我正震驚於她們的瞬間變化的表情,卻聽站在最前面的一個女子,看模樣是她們的頭頭。她揮了揮手道:“咱們走吧。”也沒對我留下什麼話,只顧着擺手帶領人馬往回走。

我倒是拿熱臉貼了人家冷屁股,摸了摸自己的鼻子,心下覺得有些尷尬,面子上下不來。拉着膽小僵硬的“紅燒肉”追上前去:“誒……各位大姐倒是等等啊,好歹把話說清楚嘍,到底捎不捎上小生啊。”

前頭的大隊人馬漸漸停了下來,那領隊上前走了兩步,溫言道:“姑娘可是要隨我們走?”她說話的的模樣甚是和氣,這一瞬間我竟有錯覺她就是個賢妻良母,而非跑江湖的女俠!

我毫不猶豫的點頭,連連稱是。擺足了誠心在她們面前。

那領隊笑得春光燦爛,倒是其他幾人面色略顯詭異。只是彼時單純的我沒想太多,事後知道捶胸頓足怪天怪地也於事無補了!

只聽她文縐縐的唸了一串:“入我相思門,知我相思苦。既我相思人,獨守到白頭!你可明白?”

我帶着疑問輕輕“啊”了一聲,腦袋早就爲那一串相思不相似的打繞了結,哪還明白她所言爲何。倒是最後一句聽明白了,但也不知道要一個人守着什麼東西一輩子!我有些囧然。心道:結伴同行就同行唄,哪還有那麼多破規矩啊。

“看來小姑娘年紀尚幼,還是不要與我等同行了。”那人乾脆挑明瞭話,搖搖頭,欲轉身。

“門主,我看那丫頭還是挺好玩的,還是讓她跟着咱們走吧。”

看着她們極欲想要撇開我的樣子,情節之下我吼出了:“我跟你們走。”

那十幾個人的表情迥異,有欣喜,有蹙眉,絕大部分抱着看好戲心態!

我像是奔赴戰場的勇士,抱着一去不回頭的決心,踏上征程!

我隨着她們拐進驛道旁邊的一條羊腸小道,這條路頗爲隱蔽,腳下是雜草叢生荊棘密佈。畢竟是人小腿短,走得有些吃力,不若她們那樣自如。

走在後頭的一位大姐發現了我頗不自然的神情,關切道:“你還好吧?還有一小段,走過就到了。再忍忍。”

她說得溫和,我聽着舒心,先前的鬱悶一掃而空,朝她點點頭,道聲謝,繼續往前走。只是這一路走來,反倒生了些奇怪。她們不是去賣藝的麼?怎的不去跑江湖,反而到深山裡來了。也沒容我多想,步出了荊棘地,果然腳下平坦視野開闊了,遠遠的看見了一個大牌坊,精神氣派的三個立在上頭,郝然是——相思門!

我囧,拉着旁邊也就是剛纔對我好言好語的大姐,問道:“恕小生魯莽,你們不是……跑江湖賣藝的雜耍團麼?”

那人愣了下,周圍也有幾個聽見了我的問話,停下了腳步。前頭有人發現後面的部隊脫離了組織,也掉頭往回走。這下,十幾號人以我爲中心,二十幾雙眼睛死死的盯着我!

我有被這樣的仗勢嚇到,腦子裡只餘下爹爹常教導我的一句話:凡事要處變不驚,處變不驚~深呼一口氣,倒也淡定了幾分。仔細一想,這一幫都是女人,此處又取名相思門,該不會是……怨婦幫吧?

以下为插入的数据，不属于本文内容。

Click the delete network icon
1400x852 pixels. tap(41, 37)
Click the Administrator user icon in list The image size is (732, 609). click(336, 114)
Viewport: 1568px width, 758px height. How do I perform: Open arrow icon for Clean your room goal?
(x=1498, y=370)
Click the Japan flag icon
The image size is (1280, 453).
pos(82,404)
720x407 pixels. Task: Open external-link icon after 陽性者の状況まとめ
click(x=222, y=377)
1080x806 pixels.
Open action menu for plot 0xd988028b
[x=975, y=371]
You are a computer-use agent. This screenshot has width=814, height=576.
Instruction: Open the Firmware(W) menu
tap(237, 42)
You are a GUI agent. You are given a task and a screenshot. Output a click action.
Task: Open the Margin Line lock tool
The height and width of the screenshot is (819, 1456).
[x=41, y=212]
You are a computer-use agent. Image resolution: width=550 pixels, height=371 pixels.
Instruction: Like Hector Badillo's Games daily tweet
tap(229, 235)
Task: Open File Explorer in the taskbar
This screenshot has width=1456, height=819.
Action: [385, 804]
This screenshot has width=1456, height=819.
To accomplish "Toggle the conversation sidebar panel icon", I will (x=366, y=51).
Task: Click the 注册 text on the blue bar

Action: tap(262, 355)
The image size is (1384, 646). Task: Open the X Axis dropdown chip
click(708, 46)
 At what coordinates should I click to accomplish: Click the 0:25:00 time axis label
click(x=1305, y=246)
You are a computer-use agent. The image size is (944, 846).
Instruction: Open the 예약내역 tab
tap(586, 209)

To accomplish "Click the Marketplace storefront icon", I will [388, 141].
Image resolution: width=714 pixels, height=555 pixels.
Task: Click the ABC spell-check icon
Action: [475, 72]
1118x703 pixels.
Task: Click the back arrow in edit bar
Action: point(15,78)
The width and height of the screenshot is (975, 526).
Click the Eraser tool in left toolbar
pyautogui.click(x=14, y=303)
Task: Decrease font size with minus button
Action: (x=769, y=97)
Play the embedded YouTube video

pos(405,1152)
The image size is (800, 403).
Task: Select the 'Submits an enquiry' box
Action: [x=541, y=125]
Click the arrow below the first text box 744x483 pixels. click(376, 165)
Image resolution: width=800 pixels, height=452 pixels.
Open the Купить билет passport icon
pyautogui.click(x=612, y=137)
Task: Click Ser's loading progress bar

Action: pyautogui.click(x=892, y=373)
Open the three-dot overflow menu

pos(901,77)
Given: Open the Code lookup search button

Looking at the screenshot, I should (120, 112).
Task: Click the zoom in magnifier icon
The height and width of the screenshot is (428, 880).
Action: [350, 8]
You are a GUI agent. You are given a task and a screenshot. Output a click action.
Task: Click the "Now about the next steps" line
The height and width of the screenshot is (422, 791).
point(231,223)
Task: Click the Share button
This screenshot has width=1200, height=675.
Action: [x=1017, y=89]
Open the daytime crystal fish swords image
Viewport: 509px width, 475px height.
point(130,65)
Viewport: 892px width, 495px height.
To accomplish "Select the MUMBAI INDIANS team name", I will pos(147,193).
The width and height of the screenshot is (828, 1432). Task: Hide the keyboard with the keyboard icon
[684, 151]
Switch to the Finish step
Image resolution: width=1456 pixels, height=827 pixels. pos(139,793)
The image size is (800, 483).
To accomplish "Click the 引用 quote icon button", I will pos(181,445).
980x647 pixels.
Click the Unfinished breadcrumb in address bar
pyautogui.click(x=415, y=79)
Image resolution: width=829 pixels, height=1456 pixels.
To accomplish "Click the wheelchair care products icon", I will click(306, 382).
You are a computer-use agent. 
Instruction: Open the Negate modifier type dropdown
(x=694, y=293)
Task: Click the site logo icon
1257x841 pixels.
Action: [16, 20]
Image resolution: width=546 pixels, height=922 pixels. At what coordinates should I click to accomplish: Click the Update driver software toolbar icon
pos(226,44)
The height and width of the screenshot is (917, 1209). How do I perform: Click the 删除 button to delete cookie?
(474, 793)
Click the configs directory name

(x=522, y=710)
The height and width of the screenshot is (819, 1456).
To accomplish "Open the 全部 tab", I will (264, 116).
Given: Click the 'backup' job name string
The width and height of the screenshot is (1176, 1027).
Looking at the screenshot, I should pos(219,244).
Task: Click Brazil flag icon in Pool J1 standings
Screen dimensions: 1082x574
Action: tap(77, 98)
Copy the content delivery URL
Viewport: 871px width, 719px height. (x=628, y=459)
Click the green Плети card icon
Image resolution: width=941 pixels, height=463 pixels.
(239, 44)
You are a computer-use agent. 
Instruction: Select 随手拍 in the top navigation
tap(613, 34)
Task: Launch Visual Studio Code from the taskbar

我被自己的猜測嚇了一跳,倒吸一口冷氣,磕磕巴巴只得裝作若無其事道:“諸位大姐,爲何都看着小生,是小生臉上長了什麼東西麼?讓各位看笑話了,咱們繼續往前走吧!”我陪着笑臉,好漢不吃眼前虧啊。想得她們走了後,我好轉個身飛奔逃走!

女人們有開始發揮了她們天生愛八卦的個性,話題都圍着我打轉,大凡從頭至尾的打扮、行爲舉止通通讓這十幾個人說了一通,有的沒的着實讓我開眼!

本來吧留言並不可畏,哪怕對象是我,我聽着也不痛不癢,純當是飯後茶餘的消遣。卻不料期間不知是誰說了一句:“我看這小姑娘的架勢,倒有幾分想逃跑呀。”

此話一出,衆人瞬間又沉默了下來,氣氛瞬間變得詭異萬分。只聽那門主一聲令下:“把她給我架回去。”於是,“紅燒肉”的馬繮就立刻脫離了我的手,而我小小的身子也頓時騰空,六個女人平分了我的手、腳、頭、腰!硬生生的就把我架在了頭頂之上。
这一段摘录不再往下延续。